Local historian Keith Johnson looks back at a disturbing double death that leaves nothing to the imagination...
The little village of Forton, near Garstang, in the first week of October 1858 was the scene of an appalling tragedy involving the death of two young people.
At the centre of the tragedy was a young man called Robert Bond, aged 25, of very respectable parents and of superior education who had been living at Richmond Grove, Forton, the residence of his father Mr. Nathaniel Calvert Bond, a retired spirits merchant.
For some time Robert had been paying attention to a Miss Mary Hannah Wainman who lived with her family in a farmhouse that adjoined Richmond Grove. The young lady was not keen on his attention and when he made improper overtures she shunned him.
On the last Thursday of September his parents left Richmond Grove in the care of Alice Proctor, a domestic servant, to stay with friends in Liverpool, arranging for their son to stay with his grandmother in Pilling. Taking advantage of his parents absence, Robert was a frequent visitor to Richmond Grove and on the following Monday night he stayed over. A friend from
Liverpool then visited and the pair went on a shooting excursion that ended in drunken debauchery. Such was Bond’s conduct that in disgust his friend quickly retreated back to Liverpool.
Roberts behaviour inducing the Wainman family to communicate with his parents upon the situation.
On the Monday he had placed a loaded gun under a sofa in one of the rooms of Richmond Grove, and John Wainman fearing that some accident might result from a loaded weapon being left in such a place took possession of it. It was an action that annoyed Robert Bond when he became aware of it after returning from a night spent at his grandmother’s in Pilling.
At one o’clock the next day he went to the Wainman’s house and demanded that the servant Grace Bretherton hand over the weapon, she declined and a disgruntled Robert Bond went away, remarking “that he had got another gun, and would make her deliver up”.
Robert returned to Richmond Grove and Alice Proctor saw him enter the kitchen and then descend into the cellar. Within a couple of minutes he was back in the kitchen loading a gun, and then he stood at the kitchen door with the weapon.
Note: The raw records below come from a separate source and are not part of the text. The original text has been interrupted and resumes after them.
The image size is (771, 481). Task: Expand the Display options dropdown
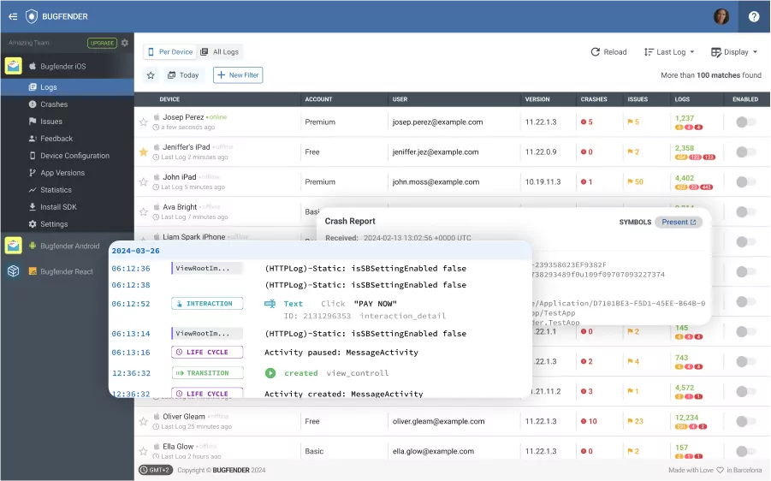pos(735,52)
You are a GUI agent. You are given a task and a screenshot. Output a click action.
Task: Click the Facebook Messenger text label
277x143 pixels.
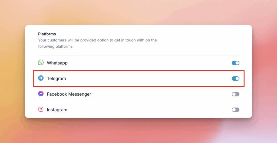(69, 94)
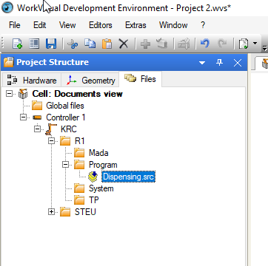Open the Project Structure panel dropdown arrow
The height and width of the screenshot is (266, 268).
[202, 63]
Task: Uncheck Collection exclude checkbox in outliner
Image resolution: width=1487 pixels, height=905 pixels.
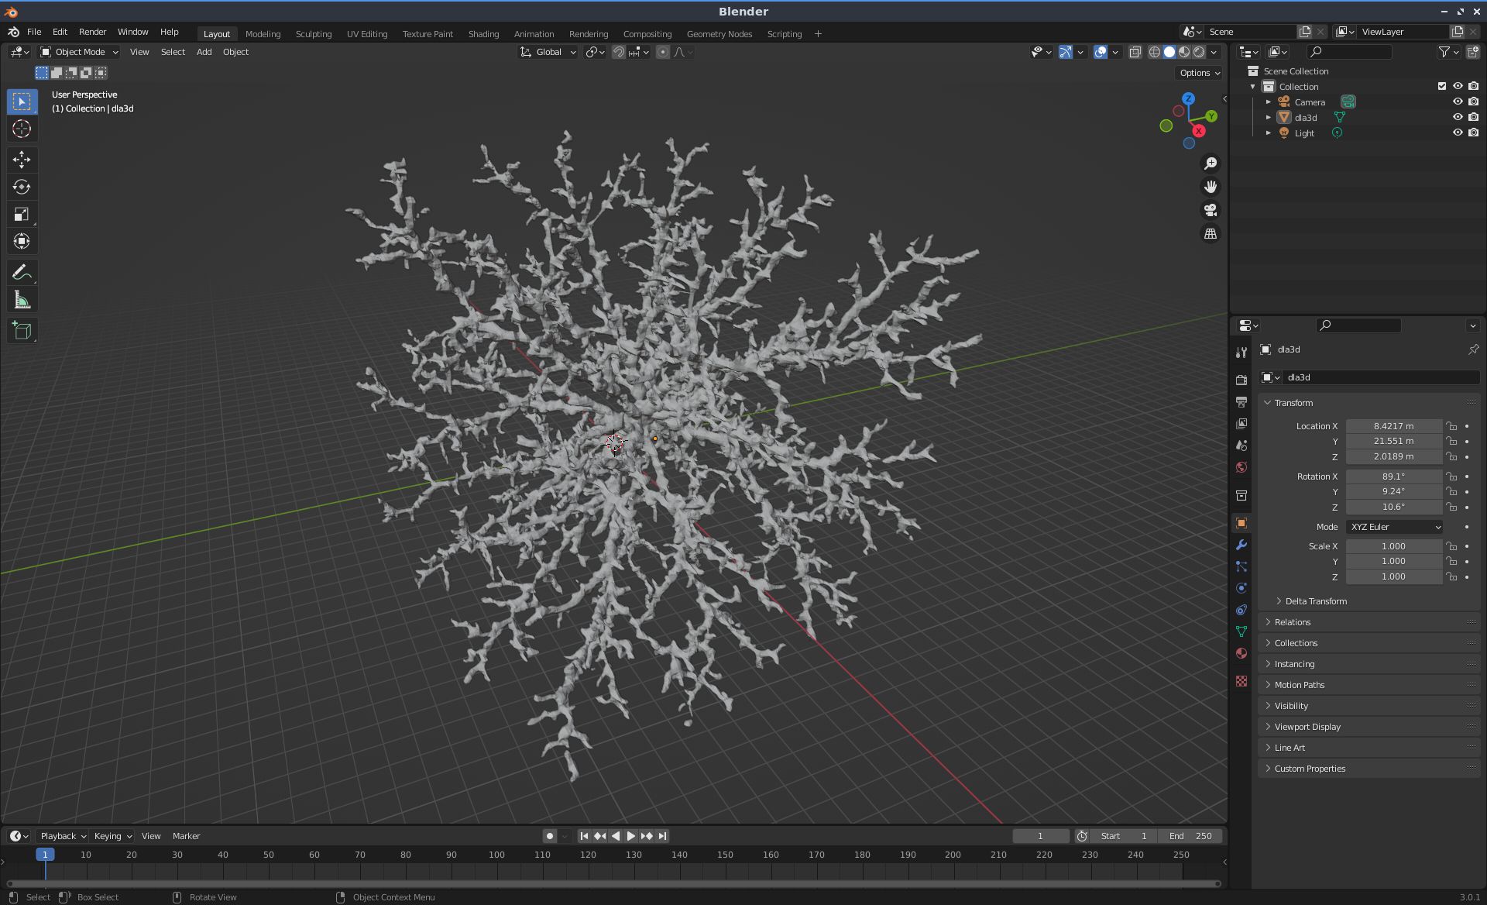Action: click(x=1441, y=87)
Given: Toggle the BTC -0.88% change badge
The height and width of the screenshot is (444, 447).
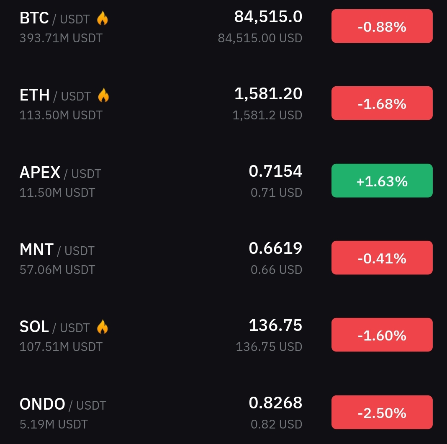Looking at the screenshot, I should click(382, 26).
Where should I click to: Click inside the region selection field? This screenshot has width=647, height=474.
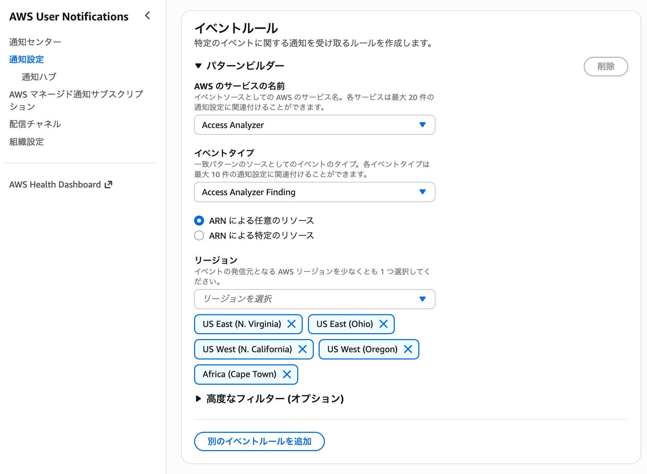coord(294,299)
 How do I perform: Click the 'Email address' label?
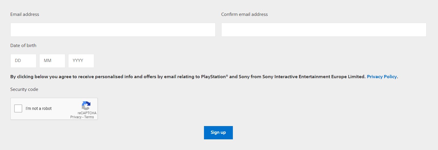(x=25, y=14)
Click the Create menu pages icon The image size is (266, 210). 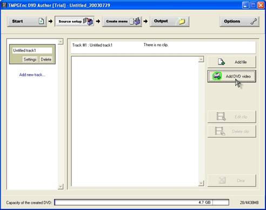click(135, 21)
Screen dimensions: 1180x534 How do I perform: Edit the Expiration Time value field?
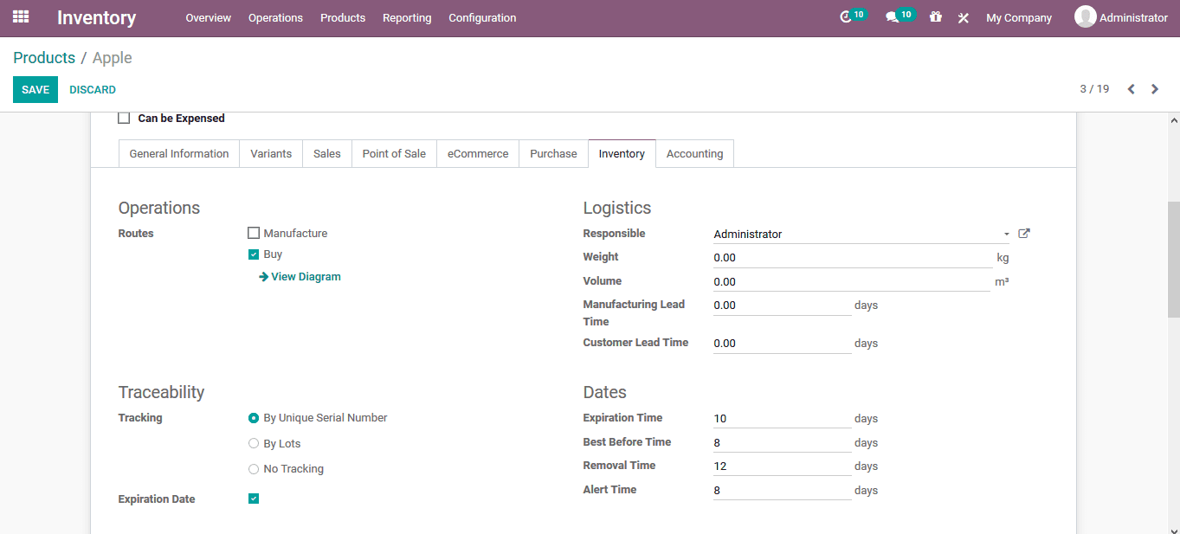point(779,418)
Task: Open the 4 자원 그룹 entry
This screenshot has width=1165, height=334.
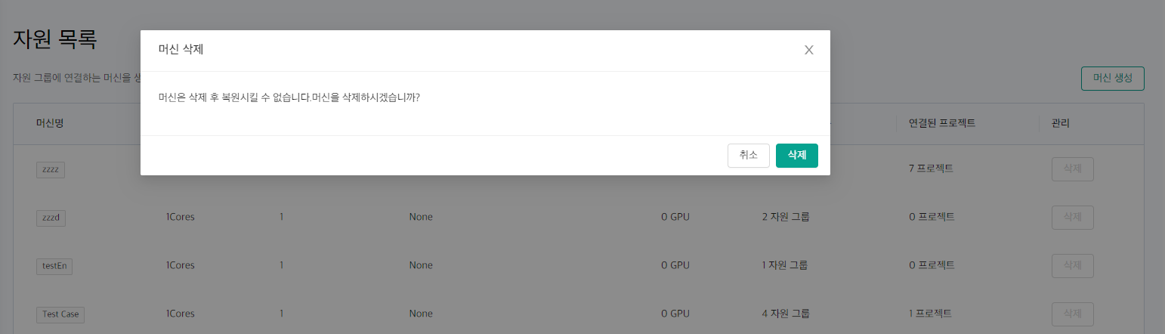Action: 786,313
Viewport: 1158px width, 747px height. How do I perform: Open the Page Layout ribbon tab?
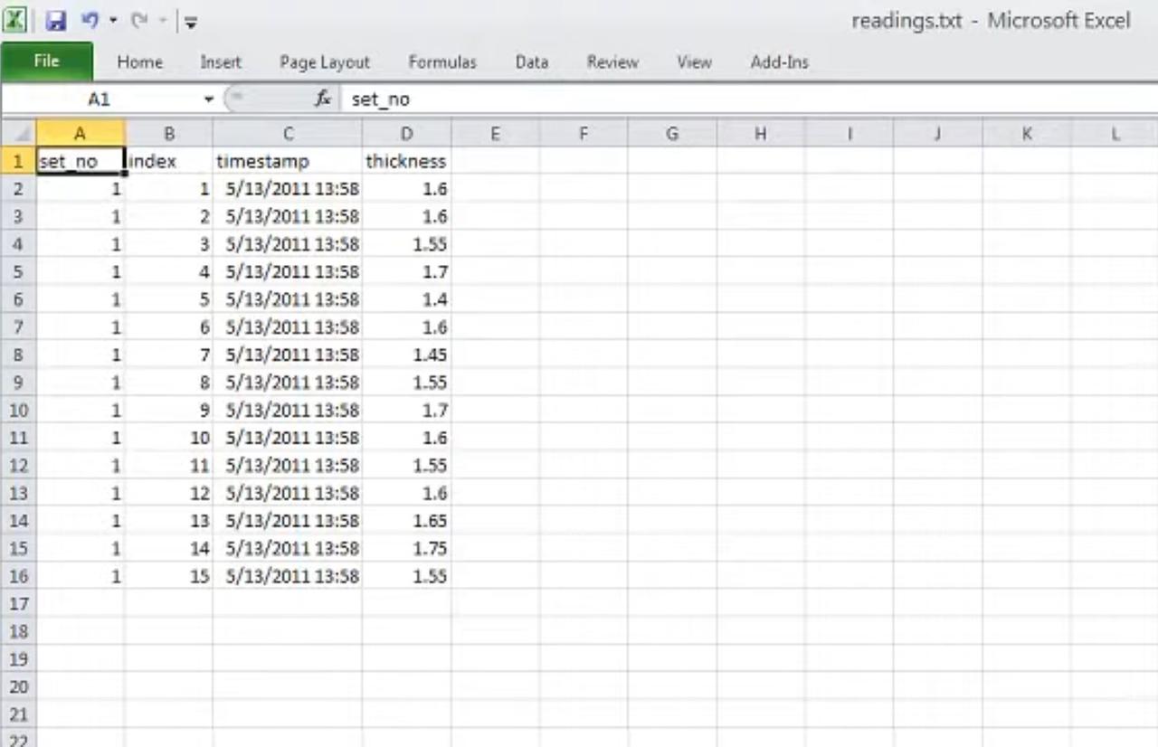[x=325, y=62]
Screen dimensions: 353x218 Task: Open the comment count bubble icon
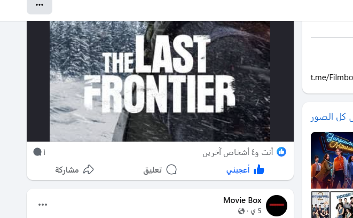37,152

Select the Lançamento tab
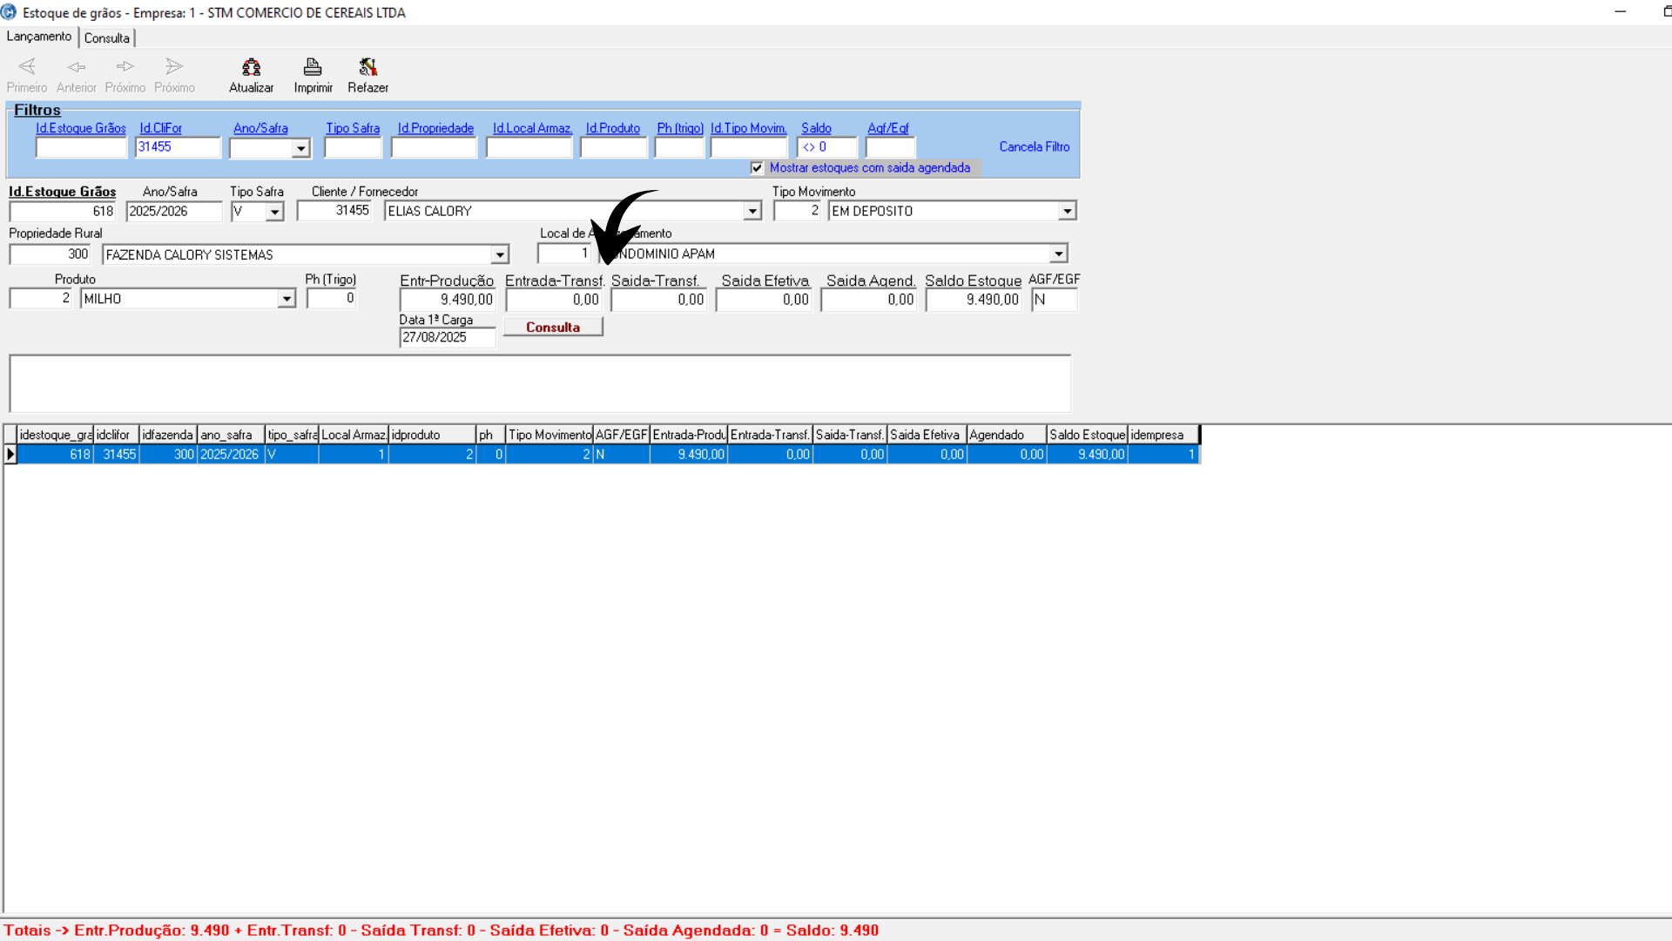click(39, 37)
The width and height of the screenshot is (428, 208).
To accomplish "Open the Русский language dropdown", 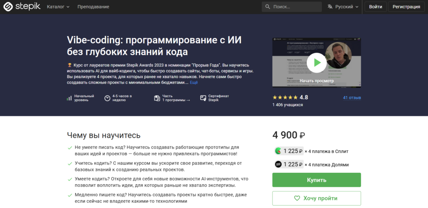I will coord(344,7).
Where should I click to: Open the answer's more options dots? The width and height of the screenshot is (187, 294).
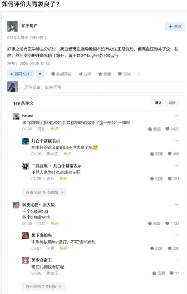[140, 74]
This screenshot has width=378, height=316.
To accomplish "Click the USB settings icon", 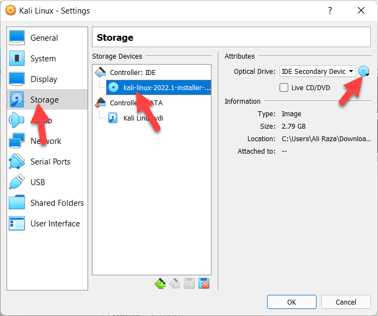I will (x=17, y=182).
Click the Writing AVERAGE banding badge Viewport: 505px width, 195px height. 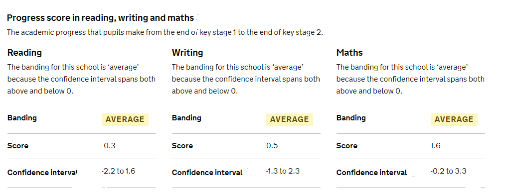click(x=289, y=119)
At this moment Miss Wainman came into view at the back door of her family’s house and Bond raised his gun up to his shoulder, took deliberate aim and shot her. The firing of the weapon alerted her brother James who found her lying on her left side, near the back door, bleeding copiously from a facial wound. He immediately ran for assistance to the home of a farmer called Whitehead, and then onto the police station.
In the interval, James Myerscough, a Cockerham butcher, who was travelling along the road and heard the groans of the victim assisted others in moving her in doors. The unfortunate girl lingering on the verge of death for close to two hours before her suffering ended.
As her life was ebbing away her killer was in the act of self-destruction at Richmond Grove. After discharging his weapon Bond had rushed back indoors. Some time later Myerscough and his son entered Richmond Grove and there in the sitting room was the lifeless body of Bond slumped in a chair, the fatal weapon between his knees, the muzzle towards his chest.
On the floor of the room were fragments of his skull, scattered around like the debris of a coconut shell, while the ceiling of the room was bespattered with the brains of the murderer.
An inquest was held at Richmond Grove within a couple of days and the villagers of Forton were still in a state of shock as details of the horrific crime emerged. After the lengthy proceedings came to a close the inquest jury returned a verdict – ‘That Bond killed Mary Hannah Wainman, and then killed himself, whilst in a state of temporary insanity.’
Robert Bond was buried in the family grave at Cockerham Church on the following Sunday with little ceremony, and Mary Hannah Wainmen was buried at Thurnham R.C. Church after a sorrowful ceremony.